More than any state during COVID-19, New York’s government has had a hard time deciding how it feels about to-go cocktails. It proudly greenlighted to-go drinks at the onset of the pandemic — helping to save its restaurant industry in the process — only to yank to-go privileges without warning in the summer of 2021. Now, in 2022, the state Legislature has a chance to settle the debate once and for all.

In the early weeks of the pandemic, New York became the first state to announce that its restaurants and bars could temporarily sell to-go alcohol alongside takeout food orders. The action was lauded across the hospitality industry, and over 30 states followed suit via emergency orders.

New York restauranteurs hailed the move as a “lifeline” for their struggling businesses. It also had positive employment effects, as bars in states with to-go sales reported being able to hire back more furloughed employees during the pandemic.

Despite these benefits, New York has so far failed to enshrine to-go drinks into state law. After a failed effort to legislatively extend to-go drinks last year, former Gov. Andrew Cuomo declared that the “emergency is over” and abruptly ended the temporary privileges in June 2021. Bars and restaurants were given a one-day notice of the change and many were left with thousands of leftover to-go bottles and labels at a time when they were already barely surviving.

This month, state lawmakers are again considering the future of to-go drinks. Gov. Hochul came out in support of making to-go drinks permanent and included plans to do so in her budget proposal, but the Senate’s and Assembly’s budget proposals do not include to-go drinks. While some lawmakers claim that to-go alcohol is a “policy item” with no budgetary impact, the reality is that more beverage sales from restaurants generate sales tax revenue, regardless of whether they are consumed in the restaurant or at home.

What really seems to be going on is a rise in opposition from entrenched lobbying interests in Albany.

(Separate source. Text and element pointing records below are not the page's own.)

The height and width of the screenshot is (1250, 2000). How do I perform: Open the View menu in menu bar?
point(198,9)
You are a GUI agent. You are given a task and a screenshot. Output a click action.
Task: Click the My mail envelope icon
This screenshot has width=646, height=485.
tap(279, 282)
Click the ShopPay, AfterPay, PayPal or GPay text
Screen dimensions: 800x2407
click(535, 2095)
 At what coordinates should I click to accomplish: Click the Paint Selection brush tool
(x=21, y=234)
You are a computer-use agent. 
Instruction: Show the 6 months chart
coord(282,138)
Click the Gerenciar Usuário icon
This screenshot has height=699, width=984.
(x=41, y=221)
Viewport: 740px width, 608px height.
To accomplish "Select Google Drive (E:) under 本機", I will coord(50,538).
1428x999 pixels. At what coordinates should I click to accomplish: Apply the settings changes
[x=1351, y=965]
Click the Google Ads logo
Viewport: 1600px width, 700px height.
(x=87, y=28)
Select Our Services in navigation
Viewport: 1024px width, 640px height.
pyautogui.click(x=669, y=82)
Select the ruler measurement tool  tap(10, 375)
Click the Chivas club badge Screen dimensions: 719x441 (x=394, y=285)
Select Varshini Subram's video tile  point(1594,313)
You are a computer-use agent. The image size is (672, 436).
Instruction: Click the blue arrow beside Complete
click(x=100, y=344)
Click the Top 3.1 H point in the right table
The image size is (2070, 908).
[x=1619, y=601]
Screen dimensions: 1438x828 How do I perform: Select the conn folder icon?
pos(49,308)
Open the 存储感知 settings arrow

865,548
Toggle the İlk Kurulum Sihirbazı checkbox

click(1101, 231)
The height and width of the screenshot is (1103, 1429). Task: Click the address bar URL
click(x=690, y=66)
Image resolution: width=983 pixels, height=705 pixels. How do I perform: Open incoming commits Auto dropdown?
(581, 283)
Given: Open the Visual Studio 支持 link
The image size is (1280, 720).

Namely, some liquor stores are pushing back against the proposal, arguing that allowing restaurants to sell to-go and delivery alcohol will sap sales away from their stores. These arguments seem to be gaining at least some traction with certain assemblymembers and senators.

But liquor stores are not really competing for the young professional couple that wants two margaritas with their weeknight to-go order from the Mexican restaurant down the street. Those same consumers will still shop at a liquor store when they want a bottle of bourbon to enjoy on the weekend, which shows that the drinks sector is not a zero-sum game but rather a dynamic marketplace that supports all types of businesses.

Evidence of this is seen by the fact that New York liquor store sales soared during the early part of the pandemic, right at the same time that to-go cocktails were temporarily authorized in the state. In fact, some of the very same liquor stores that reported those increased pandemic sales are now claiming to-go drinks could hurt them.

Liquor store interests have also tried to gin up concerns about underage alcohol sales. In truth, any point-of-sale for alcohol requires protocols being in place for proper ID verification. There is nothing inherently safer about sales or delivery from liquor stores than restaurants, and this is borne out by the fact that State Liquor Authority sting operations in recent years have been as likely, if not more, to find underage sales violations at New York liquor stores as at restaurants.

Importantly, New Yorkers themselves are wildly enthusiastic about to-go and delivery alcohol. Polling has shown that anywhere from 78% to 86% support permanent to-go alcohol from restaurants, making it among the most popular political causes in America today.

So far, a majority of states around the country have passed laws extending or making permanent to-go and delivery drinks from restaurants, proving that it can be done safely and effectively. New York, once a leader in the to-go drink movement, is now lagging behind. In the next few weeks, we’ll see if state lawmakers are wise enough to catch up.